Treviso, riceve uno smartphone in regalo dal figlio e si ritrova a processo per ricettazione

Una volta inserita la Sim e acceso il dispositivo le forze dell'ordine hanno intercettato il segnale e fatto partire le denunce. Quel cellulare risultava rubato

E' stato accusato di ricettazione dopo aver ricevuto un regalo dal figlio. E' la vicenda che vede come protagonista un 46enne di Valdobbiadene (Treviso) che era stato raggiunto da un decreto penale di condanna da 3900 euro in sostituzione di 15 giorni di reclusione e 150 euro di multa. Difeso dall'avvocato Giuseppe Pio Romano, l'uomo ha presentato opposizione e in aula è stato assolto con formula piena perché il fatto non costituisce reato.
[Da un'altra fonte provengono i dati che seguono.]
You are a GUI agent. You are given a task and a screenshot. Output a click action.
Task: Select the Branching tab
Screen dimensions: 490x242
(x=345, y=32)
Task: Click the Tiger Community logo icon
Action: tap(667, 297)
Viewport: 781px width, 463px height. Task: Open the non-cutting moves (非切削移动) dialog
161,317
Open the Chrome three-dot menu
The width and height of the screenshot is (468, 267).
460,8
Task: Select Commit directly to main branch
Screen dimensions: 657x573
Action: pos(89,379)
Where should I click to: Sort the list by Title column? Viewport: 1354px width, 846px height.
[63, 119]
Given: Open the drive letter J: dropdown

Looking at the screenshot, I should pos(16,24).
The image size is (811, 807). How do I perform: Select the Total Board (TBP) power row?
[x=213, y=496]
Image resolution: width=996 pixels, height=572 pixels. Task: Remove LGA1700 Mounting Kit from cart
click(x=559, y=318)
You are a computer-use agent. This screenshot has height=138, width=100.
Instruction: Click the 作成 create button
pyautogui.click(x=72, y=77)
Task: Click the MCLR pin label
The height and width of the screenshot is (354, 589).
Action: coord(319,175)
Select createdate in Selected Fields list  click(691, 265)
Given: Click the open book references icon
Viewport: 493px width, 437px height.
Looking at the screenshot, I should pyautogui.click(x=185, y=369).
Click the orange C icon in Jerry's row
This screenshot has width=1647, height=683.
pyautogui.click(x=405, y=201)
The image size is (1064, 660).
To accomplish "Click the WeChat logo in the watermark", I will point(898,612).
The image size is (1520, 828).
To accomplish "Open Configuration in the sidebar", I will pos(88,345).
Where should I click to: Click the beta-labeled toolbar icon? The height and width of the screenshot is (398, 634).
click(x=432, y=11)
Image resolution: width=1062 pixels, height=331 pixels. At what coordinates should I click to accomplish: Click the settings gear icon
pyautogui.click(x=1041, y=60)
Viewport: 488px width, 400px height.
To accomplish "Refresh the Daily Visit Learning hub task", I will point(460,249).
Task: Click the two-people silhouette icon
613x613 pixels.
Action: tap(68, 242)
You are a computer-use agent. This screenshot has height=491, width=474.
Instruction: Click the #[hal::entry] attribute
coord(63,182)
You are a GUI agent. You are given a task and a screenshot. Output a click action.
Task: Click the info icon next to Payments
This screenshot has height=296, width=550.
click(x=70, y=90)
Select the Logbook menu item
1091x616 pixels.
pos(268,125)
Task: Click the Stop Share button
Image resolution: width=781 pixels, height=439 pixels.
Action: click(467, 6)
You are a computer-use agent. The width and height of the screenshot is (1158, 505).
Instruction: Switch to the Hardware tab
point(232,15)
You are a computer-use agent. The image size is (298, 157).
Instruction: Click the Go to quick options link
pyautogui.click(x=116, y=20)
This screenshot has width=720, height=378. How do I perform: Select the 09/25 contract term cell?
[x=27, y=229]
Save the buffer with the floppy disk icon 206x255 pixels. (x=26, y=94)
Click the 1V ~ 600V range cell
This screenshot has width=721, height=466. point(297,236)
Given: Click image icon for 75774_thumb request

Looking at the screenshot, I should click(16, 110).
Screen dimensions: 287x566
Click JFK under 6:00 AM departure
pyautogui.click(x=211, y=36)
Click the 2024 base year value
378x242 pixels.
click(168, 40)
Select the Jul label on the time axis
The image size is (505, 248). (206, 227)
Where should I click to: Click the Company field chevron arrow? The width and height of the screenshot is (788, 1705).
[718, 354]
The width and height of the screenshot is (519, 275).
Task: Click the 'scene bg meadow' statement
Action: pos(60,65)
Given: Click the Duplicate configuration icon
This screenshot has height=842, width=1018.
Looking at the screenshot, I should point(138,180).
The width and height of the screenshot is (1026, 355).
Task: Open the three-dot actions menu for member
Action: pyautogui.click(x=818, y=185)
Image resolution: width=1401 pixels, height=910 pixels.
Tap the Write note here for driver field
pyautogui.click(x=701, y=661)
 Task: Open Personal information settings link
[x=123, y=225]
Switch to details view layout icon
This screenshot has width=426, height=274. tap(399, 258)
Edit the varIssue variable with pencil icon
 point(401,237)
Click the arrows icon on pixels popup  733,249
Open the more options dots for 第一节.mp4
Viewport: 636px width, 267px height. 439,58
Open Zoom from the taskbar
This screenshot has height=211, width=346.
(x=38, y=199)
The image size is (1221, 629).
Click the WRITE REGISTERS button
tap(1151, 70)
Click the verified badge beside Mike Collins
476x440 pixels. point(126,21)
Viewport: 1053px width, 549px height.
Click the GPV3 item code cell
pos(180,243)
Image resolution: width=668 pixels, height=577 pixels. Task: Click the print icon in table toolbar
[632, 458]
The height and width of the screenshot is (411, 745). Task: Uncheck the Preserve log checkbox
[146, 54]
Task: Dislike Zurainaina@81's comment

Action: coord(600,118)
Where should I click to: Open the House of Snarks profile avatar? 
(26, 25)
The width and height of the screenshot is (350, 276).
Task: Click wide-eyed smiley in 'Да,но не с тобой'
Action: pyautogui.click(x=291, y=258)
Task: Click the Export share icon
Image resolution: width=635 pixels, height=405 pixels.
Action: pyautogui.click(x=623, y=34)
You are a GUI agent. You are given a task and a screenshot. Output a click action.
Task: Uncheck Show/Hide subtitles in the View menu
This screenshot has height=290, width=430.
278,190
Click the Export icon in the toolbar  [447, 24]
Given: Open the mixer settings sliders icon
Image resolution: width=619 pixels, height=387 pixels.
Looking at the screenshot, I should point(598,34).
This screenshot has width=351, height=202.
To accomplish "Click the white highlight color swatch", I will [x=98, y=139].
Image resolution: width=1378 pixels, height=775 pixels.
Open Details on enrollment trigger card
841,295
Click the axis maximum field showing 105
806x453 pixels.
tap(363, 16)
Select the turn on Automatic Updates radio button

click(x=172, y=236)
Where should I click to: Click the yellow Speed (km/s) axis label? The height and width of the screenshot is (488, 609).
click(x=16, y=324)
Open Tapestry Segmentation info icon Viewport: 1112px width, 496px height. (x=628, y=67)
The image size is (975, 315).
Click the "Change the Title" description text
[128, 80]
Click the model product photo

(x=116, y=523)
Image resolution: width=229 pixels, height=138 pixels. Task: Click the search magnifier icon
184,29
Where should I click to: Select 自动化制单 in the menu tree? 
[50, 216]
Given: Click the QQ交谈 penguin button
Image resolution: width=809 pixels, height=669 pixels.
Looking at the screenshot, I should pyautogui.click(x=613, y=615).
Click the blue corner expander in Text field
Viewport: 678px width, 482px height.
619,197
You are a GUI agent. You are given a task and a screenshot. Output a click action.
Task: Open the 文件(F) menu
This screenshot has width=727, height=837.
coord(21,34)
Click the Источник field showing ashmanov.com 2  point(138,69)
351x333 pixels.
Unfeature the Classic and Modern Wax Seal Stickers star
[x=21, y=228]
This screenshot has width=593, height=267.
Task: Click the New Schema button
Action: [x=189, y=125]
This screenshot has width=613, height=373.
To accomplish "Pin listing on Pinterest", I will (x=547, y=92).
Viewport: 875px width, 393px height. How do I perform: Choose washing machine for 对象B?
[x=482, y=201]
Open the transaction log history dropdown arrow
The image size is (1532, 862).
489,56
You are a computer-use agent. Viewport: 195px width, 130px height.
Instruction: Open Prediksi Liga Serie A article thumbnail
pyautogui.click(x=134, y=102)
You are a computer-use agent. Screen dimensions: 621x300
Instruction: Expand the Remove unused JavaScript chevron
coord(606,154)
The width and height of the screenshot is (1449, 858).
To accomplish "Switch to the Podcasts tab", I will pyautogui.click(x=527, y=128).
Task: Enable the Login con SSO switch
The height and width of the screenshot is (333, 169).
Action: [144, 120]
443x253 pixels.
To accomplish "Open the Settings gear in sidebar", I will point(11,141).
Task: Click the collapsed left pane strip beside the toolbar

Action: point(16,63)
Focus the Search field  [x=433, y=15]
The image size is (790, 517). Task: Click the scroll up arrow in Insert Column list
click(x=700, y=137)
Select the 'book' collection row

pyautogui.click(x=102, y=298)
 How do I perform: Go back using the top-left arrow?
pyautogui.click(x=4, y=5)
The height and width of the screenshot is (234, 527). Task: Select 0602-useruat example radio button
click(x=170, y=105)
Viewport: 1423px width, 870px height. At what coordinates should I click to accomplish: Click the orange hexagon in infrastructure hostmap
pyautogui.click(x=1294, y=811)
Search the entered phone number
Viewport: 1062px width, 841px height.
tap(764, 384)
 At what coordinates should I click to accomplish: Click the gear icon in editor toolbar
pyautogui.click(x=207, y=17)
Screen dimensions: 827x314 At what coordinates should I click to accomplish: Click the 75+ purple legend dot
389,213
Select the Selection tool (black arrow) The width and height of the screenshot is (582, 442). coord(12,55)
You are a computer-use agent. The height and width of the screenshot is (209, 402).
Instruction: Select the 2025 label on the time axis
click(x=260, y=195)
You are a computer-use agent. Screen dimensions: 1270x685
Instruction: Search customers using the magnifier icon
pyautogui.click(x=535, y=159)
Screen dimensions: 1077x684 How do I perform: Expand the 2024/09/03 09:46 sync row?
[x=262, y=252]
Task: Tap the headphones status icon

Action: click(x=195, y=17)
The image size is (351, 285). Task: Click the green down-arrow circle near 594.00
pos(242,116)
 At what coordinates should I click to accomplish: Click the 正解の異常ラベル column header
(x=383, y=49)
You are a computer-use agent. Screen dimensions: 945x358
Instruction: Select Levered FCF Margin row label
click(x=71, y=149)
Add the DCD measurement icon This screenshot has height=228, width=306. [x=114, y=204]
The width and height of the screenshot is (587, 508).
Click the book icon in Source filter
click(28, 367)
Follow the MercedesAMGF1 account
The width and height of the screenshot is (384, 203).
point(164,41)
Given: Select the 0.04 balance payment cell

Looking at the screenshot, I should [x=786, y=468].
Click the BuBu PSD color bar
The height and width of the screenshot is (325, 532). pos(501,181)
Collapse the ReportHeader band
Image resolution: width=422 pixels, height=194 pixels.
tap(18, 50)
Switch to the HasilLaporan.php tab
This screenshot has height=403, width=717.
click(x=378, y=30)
TrevisoToday ricostruisce nel dettaglio la vicenda che ha inizio nel novembre 2013. Il giovane studente aveva sentito dire da alcuni compagni di scuola che un altro ragazzo voleva cambiare smartphone e aveva sparso la voce che voleva vendere il suo Samsung S3 a 100 euro. In pratica un affare. Il sedicenne ha così colto la palla al balzo visto che doveva fare un regalo al padre per il compleanno e si è fatto mettere in contatto con il giovane, dandogli appuntamento all'esterno dell'istituto alberghiero di Valdobbiadene.

Quando però il padre, contento del regalo, ha inserito la sim e acceso il dispositivo, le forze dell'ordine hanno subito rintracciato il segnale di quel telefono di cui era stato denunciato il furto un paio di settimane prima. Così sono scattate le denunce: ricettazione per il padre, incauto acquisto per il figlio. Se per il 46enne si è concluso tutto per il meglio, per il 16enne si dovrà ancora attendere: la denuncia a suo carico è ancora pendente presso il tribunale dei minori di Venezia.